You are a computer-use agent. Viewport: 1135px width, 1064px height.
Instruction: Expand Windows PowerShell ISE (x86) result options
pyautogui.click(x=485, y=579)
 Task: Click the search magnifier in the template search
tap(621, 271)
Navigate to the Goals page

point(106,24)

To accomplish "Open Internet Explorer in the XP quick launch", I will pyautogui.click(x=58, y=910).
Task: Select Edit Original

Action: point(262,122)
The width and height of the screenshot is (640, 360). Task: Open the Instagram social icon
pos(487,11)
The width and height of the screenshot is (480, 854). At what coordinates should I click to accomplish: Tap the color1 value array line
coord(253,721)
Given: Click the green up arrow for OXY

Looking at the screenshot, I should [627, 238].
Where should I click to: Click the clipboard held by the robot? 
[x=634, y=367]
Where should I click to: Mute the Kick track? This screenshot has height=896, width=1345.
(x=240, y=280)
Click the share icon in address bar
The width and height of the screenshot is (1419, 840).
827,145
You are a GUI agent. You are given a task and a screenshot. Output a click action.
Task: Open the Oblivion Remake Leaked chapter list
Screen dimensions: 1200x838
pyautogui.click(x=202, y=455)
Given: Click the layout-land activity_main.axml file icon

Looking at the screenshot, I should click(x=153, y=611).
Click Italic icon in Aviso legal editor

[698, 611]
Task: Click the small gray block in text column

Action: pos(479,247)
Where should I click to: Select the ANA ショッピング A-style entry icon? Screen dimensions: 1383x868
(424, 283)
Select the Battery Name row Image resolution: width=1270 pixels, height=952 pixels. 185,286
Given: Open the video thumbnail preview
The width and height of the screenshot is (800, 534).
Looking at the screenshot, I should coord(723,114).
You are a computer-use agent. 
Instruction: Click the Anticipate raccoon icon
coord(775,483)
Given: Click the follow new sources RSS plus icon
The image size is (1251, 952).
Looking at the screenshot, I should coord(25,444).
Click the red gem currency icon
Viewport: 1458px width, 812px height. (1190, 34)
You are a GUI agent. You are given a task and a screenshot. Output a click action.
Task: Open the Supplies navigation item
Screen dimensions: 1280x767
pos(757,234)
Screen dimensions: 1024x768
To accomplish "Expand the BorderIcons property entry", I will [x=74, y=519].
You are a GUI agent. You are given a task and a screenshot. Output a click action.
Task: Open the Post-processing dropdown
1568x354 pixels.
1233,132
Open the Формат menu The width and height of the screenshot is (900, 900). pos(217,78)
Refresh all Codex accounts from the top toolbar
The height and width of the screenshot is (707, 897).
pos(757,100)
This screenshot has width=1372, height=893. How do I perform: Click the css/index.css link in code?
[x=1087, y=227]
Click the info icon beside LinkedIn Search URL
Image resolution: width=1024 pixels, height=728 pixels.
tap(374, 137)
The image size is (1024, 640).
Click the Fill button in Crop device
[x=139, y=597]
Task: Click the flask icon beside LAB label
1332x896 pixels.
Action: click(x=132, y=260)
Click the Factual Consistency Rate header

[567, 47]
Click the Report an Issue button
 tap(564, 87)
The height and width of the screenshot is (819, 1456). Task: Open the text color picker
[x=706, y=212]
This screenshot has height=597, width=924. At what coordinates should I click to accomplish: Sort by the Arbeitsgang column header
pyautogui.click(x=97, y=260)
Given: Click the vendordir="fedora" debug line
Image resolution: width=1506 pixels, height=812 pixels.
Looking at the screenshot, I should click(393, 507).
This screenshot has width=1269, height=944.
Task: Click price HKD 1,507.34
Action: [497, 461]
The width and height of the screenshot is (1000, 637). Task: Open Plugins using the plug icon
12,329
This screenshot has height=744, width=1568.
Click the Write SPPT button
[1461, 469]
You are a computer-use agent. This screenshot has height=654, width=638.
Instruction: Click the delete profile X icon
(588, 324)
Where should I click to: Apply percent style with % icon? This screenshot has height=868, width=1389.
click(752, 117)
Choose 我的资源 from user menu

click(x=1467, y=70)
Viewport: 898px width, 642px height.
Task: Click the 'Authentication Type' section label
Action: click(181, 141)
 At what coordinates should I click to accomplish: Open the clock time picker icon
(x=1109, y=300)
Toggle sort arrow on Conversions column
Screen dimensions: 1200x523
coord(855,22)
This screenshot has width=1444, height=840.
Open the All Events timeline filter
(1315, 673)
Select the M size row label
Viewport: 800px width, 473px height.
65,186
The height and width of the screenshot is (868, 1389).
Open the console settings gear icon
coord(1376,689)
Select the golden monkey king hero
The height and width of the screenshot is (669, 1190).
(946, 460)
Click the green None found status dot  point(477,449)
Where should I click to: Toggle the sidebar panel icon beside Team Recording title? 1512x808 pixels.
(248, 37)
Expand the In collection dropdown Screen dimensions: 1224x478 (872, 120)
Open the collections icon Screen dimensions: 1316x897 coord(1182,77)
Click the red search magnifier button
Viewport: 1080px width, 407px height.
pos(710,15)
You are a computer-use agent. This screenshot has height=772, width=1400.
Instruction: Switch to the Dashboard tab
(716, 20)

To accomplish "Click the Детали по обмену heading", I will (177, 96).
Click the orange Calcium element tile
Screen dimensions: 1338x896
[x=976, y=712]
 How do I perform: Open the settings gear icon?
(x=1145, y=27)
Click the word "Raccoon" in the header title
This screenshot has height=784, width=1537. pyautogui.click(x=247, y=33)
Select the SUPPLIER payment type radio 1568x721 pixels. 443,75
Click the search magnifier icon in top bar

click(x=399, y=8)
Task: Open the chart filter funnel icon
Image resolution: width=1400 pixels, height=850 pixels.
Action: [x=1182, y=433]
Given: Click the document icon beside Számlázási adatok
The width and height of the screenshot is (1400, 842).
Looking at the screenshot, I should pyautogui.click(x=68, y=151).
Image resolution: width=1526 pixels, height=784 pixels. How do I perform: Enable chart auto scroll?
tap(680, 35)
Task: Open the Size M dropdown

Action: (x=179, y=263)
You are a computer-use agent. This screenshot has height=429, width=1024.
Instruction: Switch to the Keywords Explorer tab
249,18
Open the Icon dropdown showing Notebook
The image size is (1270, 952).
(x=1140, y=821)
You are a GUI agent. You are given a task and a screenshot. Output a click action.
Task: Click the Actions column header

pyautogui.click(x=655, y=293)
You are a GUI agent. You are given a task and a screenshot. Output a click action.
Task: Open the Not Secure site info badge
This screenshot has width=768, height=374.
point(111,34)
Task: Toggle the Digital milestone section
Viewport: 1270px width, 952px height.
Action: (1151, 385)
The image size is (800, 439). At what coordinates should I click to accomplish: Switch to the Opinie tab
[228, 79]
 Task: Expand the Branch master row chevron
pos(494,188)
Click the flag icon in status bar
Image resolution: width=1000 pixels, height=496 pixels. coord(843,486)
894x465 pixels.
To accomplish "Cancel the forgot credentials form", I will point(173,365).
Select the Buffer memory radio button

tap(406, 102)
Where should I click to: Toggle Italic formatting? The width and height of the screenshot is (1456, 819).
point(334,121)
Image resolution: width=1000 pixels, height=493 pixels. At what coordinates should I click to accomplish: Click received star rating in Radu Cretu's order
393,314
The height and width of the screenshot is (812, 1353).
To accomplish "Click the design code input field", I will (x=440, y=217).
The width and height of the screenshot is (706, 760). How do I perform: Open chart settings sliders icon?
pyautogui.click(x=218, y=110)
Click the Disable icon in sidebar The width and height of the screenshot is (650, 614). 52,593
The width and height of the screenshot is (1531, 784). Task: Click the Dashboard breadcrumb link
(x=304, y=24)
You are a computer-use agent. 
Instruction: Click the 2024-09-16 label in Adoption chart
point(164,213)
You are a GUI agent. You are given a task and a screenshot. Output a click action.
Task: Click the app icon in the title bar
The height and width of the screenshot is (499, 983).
=====
Format the records above as a JSON list of strings, one string per line, leaving out blank lines.

[
  "You are a computer-use agent. Viewport: 1135px width, 1064px height.",
  "Instruction: Expand Windows PowerShell ISE (x86) result options",
  "pyautogui.click(x=485, y=579)",
  " Task: Click the search magnifier in the template search",
  "tap(621, 271)",
  "Navigate to the Goals page",
  "point(106,24)",
  "To accomplish \"Open Internet Explorer in the XP quick launch\", I will pyautogui.click(x=58, y=910).",
  "Task: Select Edit Original",
  "Action: point(262,122)",
  "The width and height of the screenshot is (640, 360). Task: Open the Instagram social icon",
  "pos(487,11)",
  "The width and height of the screenshot is (480, 854). At what coordinates should I click to accomplish: Tap the color1 value array line",
  "coord(253,721)",
  "Given: Click the green up arrow for OXY",
  "Looking at the screenshot, I should [627, 238].",
  "Where should I click to: Click the clipboard held by the robot? ",
  "[x=634, y=367]",
  "Where should I click to: Mute the Kick track? This screenshot has height=896, width=1345.",
  "(x=240, y=280)",
  "Click the share icon in address bar",
  "The width and height of the screenshot is (1419, 840).",
  "827,145",
  "You are a GUI agent. You are given a task and a screenshot. Output a click action.",
  "Task: Open the Oblivion Remake Leaked chapter list",
  "Screen dimensions: 1200x838",
  "pyautogui.click(x=202, y=455)",
  "Given: Click the layout-land activity_main.axml file icon",
  "Looking at the screenshot, I should click(x=153, y=611).",
  "Click Italic icon in Aviso legal editor",
  "[698, 611]",
  "Task: Click the small gray block in text column",
  "Action: pos(479,247)",
  "Where should I click to: Select the ANA ショッピング A-style entry icon? Screen dimensions: 1383x868",
  "(424, 283)",
  "Select the Battery Name row Image resolution: width=1270 pixels, height=952 pixels. 185,286",
  "Given: Open the video thumbnail preview",
  "The width and height of the screenshot is (800, 534).",
  "Looking at the screenshot, I should coord(723,114).",
  "You are a computer-use agent. ",
  "Instruction: Click the Anticipate raccoon icon",
  "coord(775,483)",
  "Given: Click the follow new sources RSS plus icon",
  "The image size is (1251, 952).",
  "Looking at the screenshot, I should coord(25,444).",
  "Click the red gem currency icon",
  "Viewport: 1458px width, 812px height. (1190, 34)",
  "You are a GUI agent. You are given a task and a screenshot. Output a click action.",
  "Task: Open the Supplies navigation item",
  "Screen dimensions: 1280x767",
  "pos(757,234)",
  "Screen dimensions: 1024x768",
  "To accomplish \"Expand the BorderIcons property entry\", I will [x=74, y=519].",
  "You are a GUI agent. You are given a task and a screenshot. Output a click action.",
  "Task: Open the Post-processing dropdown",
  "1568x354 pixels.",
  "1233,132",
  "Open the Формат menu The width and height of the screenshot is (900, 900). pos(217,78)",
  "Refresh all Codex accounts from the top toolbar",
  "The height and width of the screenshot is (707, 897).",
  "pos(757,100)",
  "This screenshot has width=1372, height=893. How do I perform: Click the css/index.css link in code?",
  "[x=1087, y=227]",
  "Click the info icon beside LinkedIn Search URL",
  "Image resolution: width=1024 pixels, height=728 pixels.",
  "tap(374, 137)",
  "The image size is (1024, 640).",
  "Click the Fill button in Crop device",
  "[x=139, y=597]",
  "Task: Click the flask icon beside LAB label",
  "1332x896 pixels.",
  "Action: click(x=132, y=260)",
  "Click the Factual Consistency Rate header",
  "[567, 47]",
  "Click the Report an Issue button",
  " tap(564, 87)",
  "The height and width of the screenshot is (819, 1456). Task: Open the text color picker",
  "[x=706, y=212]",
  "This screenshot has height=597, width=924. At what coordinates should I click to accomplish: Sort by the Arbeitsgang column header",
  "pyautogui.click(x=97, y=260)",
  "Given: Click the vendordir=\"fedora\" debug line",
  "Image resolution: width=1506 pixels, height=812 pixels.",
  "Looking at the screenshot, I should click(393, 507).",
  "This screenshot has width=1269, height=944.",
  "Task: Click price HKD 1,507.34",
  "Action: [497, 461]",
  "The width and height of the screenshot is (1000, 637). Task: Open Plugins using the plug icon",
  "12,329",
  "This screenshot has height=744, width=1568.",
  "Click the Write SPPT button",
  "[1461, 469]",
  "You are a computer-use agent. This screenshot has height=654, width=638.",
  "Instruction: Click the delete profile X icon",
  "(588, 324)",
  "Where should I click to: Apply percent style with % icon? This screenshot has height=868, width=1389.",
  "click(752, 117)",
  "Choose 我的资源 from user menu",
  "click(x=1467, y=70)",
  "Viewport: 898px width, 642px height.",
  "Task: Click the 'Authentication Type' section label",
  "Action: click(181, 141)",
  " At what coordinates should I click to accomplish: Open the clock time picker icon",
  "(x=1109, y=300)",
  "Toggle sort arrow on Conversions column",
  "Screen dimensions: 1200x523",
  "coord(855,22)",
  "This screenshot has width=1444, height=840.",
  "Open the All Events timeline filter",
  "(1315, 673)",
  "Select the M size row label",
  "Viewport: 800px width, 473px height.",
  "65,186",
  "The height and width of the screenshot is (868, 1389).",
  "Open the console settings gear icon",
  "coord(1376,689)",
  "Select the golden monkey king hero",
  "The height and width of the screenshot is (669, 1190).",
  "(946, 460)",
  "Click the green None found status dot  point(477,449)",
  "Where should I click to: Toggle the sidebar panel icon beside Team Recording title? 1512x808 pixels.",
  "(248, 37)",
  "Expand the In collection dropdown Screen dimensions: 1224x478 (872, 120)",
  "Open the collections icon Screen dimensions: 1316x897 coord(1182,77)",
  "Click the red search magnifier button",
  "Viewport: 1080px width, 407px height.",
  "pos(710,15)",
  "You are a computer-use agent. This screenshot has height=772, width=1400.",
  "Instruction: Switch to the Dashboard tab",
  "(716, 20)",
  "To accomplish \"Click the Детали по обмену heading\", I will (177, 96).",
  "Click the orange Calcium element tile",
  "Screen dimensions: 1338x896",
  "[x=976, y=712]",
  " How do I perform: Open the settings gear icon?",
  "(x=1145, y=27)",
  "Click the word \"Raccoon\" in the header title",
  "This screenshot has height=784, width=1537. pyautogui.click(x=247, y=33)",
  "Select the SUPPLIER payment type radio 1568x721 pixels. 443,75",
  "Click the search magnifier icon in top bar",
  "click(x=399, y=8)",
  "Task: Open the chart filter funnel icon",
  "Image resolution: width=1400 pixels, height=850 pixels.",
  "Action: [x=1182, y=433]",
  "Given: Click the document icon beside Számlázási adatok",
  "The width and height of the screenshot is (1400, 842).",
  "Looking at the screenshot, I should pyautogui.click(x=68, y=151).",
  "Image resolution: width=1526 pixels, height=784 pixels. How do I perform: Enable chart auto scroll?",
  "tap(680, 35)",
  "Task: Open the Size M dropdown",
  "Action: (x=179, y=263)",
  "You are a computer-use agent. This screenshot has height=429, width=1024.",
  "Instruction: Switch to the Keywords Explorer tab",
  "249,18",
  "Open the Icon dropdown showing Notebook",
  "The image size is (1270, 952).",
  "(x=1140, y=821)",
  "You are a GUI agent. You are given a task and a screenshot. Output a click action.",
  "Task: Click the Actions column header",
  "pyautogui.click(x=655, y=293)",
  "You are a GUI agent. You are given a task and a screenshot. Output a click action.",
  "Task: Open the Not Secure site info badge",
  "This screenshot has width=768, height=374.",
  "point(111,34)",
  "Task: Toggle the Digital milestone section",
  "Viewport: 1270px width, 952px height.",
  "Action: (1151, 385)",
  "The image size is (800, 439). At what coordinates should I click to accomplish: Switch to the Opinie tab",
  "[228, 79]",
  " Task: Expand the Branch master row chevron",
  "pos(494,188)",
  "Click the flag icon in status bar",
  "Image resolution: width=1000 pixels, height=496 pixels. coord(843,486)",
  "894x465 pixels.",
  "To accomplish \"Cancel the forgot credentials form\", I will point(173,365).",
  "Select the Buffer memory radio button",
  "tap(406, 102)",
  "Where should I click to: Toggle Italic formatting? The width and height of the screenshot is (1456, 819).",
  "point(334,121)",
  "Image resolution: width=1000 pixels, height=493 pixels. At what coordinates should I click to accomplish: Click received star rating in Radu Cretu's order",
  "393,314",
  "The height and width of the screenshot is (812, 1353).",
  "To accomplish \"Click the design code input field\", I will (x=440, y=217).",
  "The width and height of the screenshot is (706, 760). How do I perform: Open chart settings sliders icon?",
  "pyautogui.click(x=218, y=110)",
  "Click the Disable icon in sidebar The width and height of the screenshot is (650, 614). 52,593",
  "The width and height of the screenshot is (1531, 784). Task: Click the Dashboard breadcrumb link",
  "(x=304, y=24)",
  "You are a computer-use agent. ",
  "Instruction: Click the 2024-09-16 label in Adoption chart",
  "point(164,213)",
  "You are a GUI agent. You are given a task and a screenshot. Output a click action.",
  "Task: Click the app icon in the title bar",
  "The height and width of the screenshot is (499, 983)."
]